_Exercise task_:
Copy the records word for word, starting at the first line and ending at the line that contains "[x=445, y=272]".

_Exercise inputs_:
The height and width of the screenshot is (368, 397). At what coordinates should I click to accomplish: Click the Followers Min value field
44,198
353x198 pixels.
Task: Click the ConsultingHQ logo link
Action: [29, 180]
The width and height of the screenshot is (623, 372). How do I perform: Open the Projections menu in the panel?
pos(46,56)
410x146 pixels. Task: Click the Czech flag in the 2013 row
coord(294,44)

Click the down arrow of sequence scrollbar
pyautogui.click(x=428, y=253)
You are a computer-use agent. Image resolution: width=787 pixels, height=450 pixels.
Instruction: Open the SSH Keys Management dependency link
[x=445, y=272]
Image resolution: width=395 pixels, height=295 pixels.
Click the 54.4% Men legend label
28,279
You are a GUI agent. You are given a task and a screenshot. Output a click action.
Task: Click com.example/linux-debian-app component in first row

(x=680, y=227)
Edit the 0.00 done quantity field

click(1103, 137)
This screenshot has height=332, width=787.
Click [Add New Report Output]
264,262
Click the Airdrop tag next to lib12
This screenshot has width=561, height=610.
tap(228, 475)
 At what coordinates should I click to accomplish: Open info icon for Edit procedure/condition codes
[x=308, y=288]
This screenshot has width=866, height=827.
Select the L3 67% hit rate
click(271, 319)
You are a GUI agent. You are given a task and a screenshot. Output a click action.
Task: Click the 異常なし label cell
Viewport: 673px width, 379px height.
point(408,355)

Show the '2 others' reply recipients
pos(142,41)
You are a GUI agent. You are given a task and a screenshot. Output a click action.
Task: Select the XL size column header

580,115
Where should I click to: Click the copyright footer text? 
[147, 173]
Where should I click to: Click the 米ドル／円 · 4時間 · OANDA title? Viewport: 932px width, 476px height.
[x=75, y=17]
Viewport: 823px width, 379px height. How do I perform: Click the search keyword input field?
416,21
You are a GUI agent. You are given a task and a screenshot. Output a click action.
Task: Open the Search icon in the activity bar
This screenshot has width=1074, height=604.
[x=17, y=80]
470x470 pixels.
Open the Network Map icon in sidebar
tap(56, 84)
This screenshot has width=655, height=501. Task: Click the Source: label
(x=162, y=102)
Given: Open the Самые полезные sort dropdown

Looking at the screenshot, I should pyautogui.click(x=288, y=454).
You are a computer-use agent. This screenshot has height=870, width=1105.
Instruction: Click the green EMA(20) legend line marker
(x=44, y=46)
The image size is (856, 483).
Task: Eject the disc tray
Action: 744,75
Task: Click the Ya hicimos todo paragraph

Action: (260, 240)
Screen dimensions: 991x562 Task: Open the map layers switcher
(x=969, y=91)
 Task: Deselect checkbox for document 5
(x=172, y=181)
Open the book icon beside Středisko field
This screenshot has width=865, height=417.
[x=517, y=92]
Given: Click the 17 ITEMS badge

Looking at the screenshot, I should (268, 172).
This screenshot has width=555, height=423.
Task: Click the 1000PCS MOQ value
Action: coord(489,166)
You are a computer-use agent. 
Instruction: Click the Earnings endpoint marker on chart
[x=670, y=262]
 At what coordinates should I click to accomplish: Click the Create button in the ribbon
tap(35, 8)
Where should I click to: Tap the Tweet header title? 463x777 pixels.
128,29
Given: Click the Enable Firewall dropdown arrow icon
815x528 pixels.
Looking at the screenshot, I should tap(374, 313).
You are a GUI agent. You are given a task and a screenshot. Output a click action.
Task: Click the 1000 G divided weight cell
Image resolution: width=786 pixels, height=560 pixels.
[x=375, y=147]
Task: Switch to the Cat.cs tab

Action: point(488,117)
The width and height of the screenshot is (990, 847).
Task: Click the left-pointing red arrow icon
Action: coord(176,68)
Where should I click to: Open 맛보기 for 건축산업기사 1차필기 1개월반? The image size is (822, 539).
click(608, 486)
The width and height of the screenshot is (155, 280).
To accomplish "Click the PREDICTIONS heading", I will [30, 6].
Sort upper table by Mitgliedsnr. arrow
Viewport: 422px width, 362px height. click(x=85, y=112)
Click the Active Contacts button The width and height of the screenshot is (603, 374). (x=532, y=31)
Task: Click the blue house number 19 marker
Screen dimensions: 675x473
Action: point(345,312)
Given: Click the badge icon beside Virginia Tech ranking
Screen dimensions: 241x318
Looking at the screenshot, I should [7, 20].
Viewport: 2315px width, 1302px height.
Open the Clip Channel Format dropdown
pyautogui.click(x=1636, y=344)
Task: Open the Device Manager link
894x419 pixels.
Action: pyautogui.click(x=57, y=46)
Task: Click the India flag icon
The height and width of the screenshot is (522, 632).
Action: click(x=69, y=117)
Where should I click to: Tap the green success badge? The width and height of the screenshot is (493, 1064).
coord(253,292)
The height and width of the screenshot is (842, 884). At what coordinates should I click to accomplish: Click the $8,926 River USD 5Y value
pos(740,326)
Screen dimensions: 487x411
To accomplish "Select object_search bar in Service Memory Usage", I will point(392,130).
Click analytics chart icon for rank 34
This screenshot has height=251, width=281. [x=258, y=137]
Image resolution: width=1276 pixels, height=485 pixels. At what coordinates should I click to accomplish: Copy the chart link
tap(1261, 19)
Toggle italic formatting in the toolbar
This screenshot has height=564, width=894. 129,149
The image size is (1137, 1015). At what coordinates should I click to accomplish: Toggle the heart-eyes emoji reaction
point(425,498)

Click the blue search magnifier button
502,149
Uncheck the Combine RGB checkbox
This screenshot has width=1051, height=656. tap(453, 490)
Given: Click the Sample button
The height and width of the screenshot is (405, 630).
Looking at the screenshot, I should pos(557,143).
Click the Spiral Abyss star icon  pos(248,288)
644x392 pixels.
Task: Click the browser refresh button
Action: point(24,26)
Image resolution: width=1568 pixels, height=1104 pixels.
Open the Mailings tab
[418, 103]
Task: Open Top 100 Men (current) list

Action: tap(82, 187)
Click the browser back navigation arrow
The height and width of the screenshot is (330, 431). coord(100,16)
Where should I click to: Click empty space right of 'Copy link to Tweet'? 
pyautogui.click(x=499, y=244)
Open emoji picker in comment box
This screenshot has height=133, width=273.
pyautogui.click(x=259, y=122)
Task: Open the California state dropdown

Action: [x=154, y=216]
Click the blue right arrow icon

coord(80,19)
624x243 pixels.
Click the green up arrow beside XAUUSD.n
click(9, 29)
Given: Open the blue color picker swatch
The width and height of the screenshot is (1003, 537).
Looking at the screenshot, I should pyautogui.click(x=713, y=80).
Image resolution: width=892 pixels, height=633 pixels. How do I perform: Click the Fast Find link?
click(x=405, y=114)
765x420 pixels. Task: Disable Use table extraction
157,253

_Exercise answer_:
The height and width of the screenshot is (368, 397). At what coordinates should I click to accomplish: Click the Followers Min value field
44,198
353x198 pixels.
Task: Click the ConsultingHQ logo link
Action: [29, 180]
The width and height of the screenshot is (623, 372). How do I perform: Open the Projections menu in the panel?
pos(46,56)
410x146 pixels. Task: Click the Czech flag in the 2013 row
coord(294,44)

Click the down arrow of sequence scrollbar
pyautogui.click(x=428, y=253)
You are a computer-use agent. Image resolution: width=787 pixels, height=450 pixels.
Instruction: Open the SSH Keys Management dependency link
[x=445, y=272]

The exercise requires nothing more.